● **YOUR TASKS**
1. In the blog posts, what percentage of the writer's emails that week mentioned being busy?
2. Carry the blog posts forward from their last sentence.

___ SUPPLIED PASSAGE

I am better at seeing what kids DO in the classroom so I’ll mention a few stereotypes observed:

1. The Hero-Spotter. This child’s neck is like a periscope and it cranes up, around and so forth to spot somebody to worship and adore.

2. The Helper-Outer. This child goes totally against the natural instinct of children to mess up and offers to CLEAN up. This child actually DOES clean up.

3. The Me-Me-Me…Me  This child has a nice voice and demeanor but it is nowhere near good enough to be the center of attention; yet is.

4. The Outsourcer. This child abandons self altogether, being involved in a life none of the rest of us can see or hear or participate in.

5. The Boo-Hoo-er.  You know this child. I know this child. Once, most of us once WERE this child.

6. The Cohort. This child is working with another child on something. They are teaching each other something. What that is may be related to class and may not be related to class. Very cool.

Posted in Uncategorized | 1 Comment

Busy Business

Most women, ALL women I know are busy. This is a component of why I cherish them. I just wish we all would stop mentioning it. Being busy, I mean. I did a survey and noted it was mentioned in 90% of my emails this week. What fun if we just told each other what we are doing without the barnacle of busy hanging onto us.

To lead the way, I’ll say I’ve attended meetings, participated in phone conferences, hosted a party, went to several events, spring cleaned a bit later than spring, wrote some, worried about significant and insignificant things, and wondered about issues like the election, aging, education, global unrest, and why technology has made everyone busier.

Ha. I guess being busy prevents you from really saying much of anything that means anything to anyone. I wonder if that is why we cling to it.

Posted in Uncategorized | Leave a comment

Gift of Gab-rielle

Arizona Rep. Gabrielle Giffords (D)officially is Gabrielle Giffords, following her resignation from Congress in January 2012. But during the Democratic Convention this week, I saw her as the stateswoman she is. She was afire onstage where she recited the Pledge of Allegiance. But it was later, in the crowd, she was grace.

______
___ PROVIDED MATERIAL

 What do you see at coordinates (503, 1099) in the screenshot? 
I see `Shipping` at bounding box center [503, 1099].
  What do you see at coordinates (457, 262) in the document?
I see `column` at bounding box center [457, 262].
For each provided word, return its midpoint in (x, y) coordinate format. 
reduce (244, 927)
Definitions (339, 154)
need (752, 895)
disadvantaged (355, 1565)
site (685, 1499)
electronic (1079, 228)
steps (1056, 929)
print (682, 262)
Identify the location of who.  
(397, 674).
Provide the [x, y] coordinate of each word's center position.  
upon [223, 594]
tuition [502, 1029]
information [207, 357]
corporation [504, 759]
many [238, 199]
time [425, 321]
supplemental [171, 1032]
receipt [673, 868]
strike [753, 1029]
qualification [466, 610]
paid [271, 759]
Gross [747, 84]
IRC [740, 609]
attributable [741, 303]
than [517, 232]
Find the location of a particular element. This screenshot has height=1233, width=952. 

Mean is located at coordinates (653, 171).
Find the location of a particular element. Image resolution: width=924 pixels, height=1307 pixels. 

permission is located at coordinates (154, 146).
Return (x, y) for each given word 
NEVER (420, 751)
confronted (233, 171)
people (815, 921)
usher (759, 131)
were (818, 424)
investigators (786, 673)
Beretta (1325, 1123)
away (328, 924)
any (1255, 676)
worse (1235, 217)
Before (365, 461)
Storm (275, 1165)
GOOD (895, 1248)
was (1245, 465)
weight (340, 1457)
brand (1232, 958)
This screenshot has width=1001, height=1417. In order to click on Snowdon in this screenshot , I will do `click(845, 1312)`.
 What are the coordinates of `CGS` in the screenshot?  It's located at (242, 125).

______

● **TASK RESULTS**
1. 90%

2.
Seeing her wasn’t easy because she was almost swallowed by the crowd in the stands around her but cameras panned near her a few times during President Barack Obama’s acceptance speech. Seeing her husband, retired NASA astronaut Mark Kelly, was easier because he is larger, though he stayed in a wing-man position; close enough to help, far enough to let her be.

And she IS. Reports indicate that asking questions remains difficult for her to do as she fights to recover  from a gunshot to her head Jan. 8, 2011 near Tucson, AZ. I can’t fathom how hard that must be for a woman who is curious to the bone.

And yet, standing in a place top-heavy with elected politicians,  applauding and smiling and applauding again, She IS leadership and she IS America.

Posted in Uncategorized | Leave a comment

News about new

Our 1950’s ranch house in Elmhurst, Il was suited to recycling but Mom, Dad, two brothers and I weren’t familiar with the term. We were familiar with leftovers.

Our attic ran the length of the house, which meant nothing ever need be tossed. We sent old stuff  up there to live. Once, Dad tried to sneak out a toy gas station and a toy log-cabin.  His sons were of an age to cruise in cars looking cool in case girls saw them. Dad did not get away with it.

We had a basement that ran the length of the house, which meant we had a place for dead appliances, books we hadn’t read but should read, and quirky stuff people bought in the 1960s that they liked but dare not display, like troll dolls, tiny tiki gods and hula skirts that we wore, but shouldn’t have.

Mom smoothed wrinkles out of used aluminum foil. She smoothed wrinkles out of used wrapping paper. What she couldn’t smooth she collected. We had a rope of safety pins that might traverse the nation. We had buttons enough to close the worldwide achievement gap.

Our meals elevated left-over-ing to an art form. Bologna isn’t that great in its quasi-natural form; however, fried and placed like foie gras upon toast, well then.  Pot roast has every right to assume its lifespan ends when served with carrots; however when it remarries some onion and bacon, it is reborn. Its name is “hash.” Well then.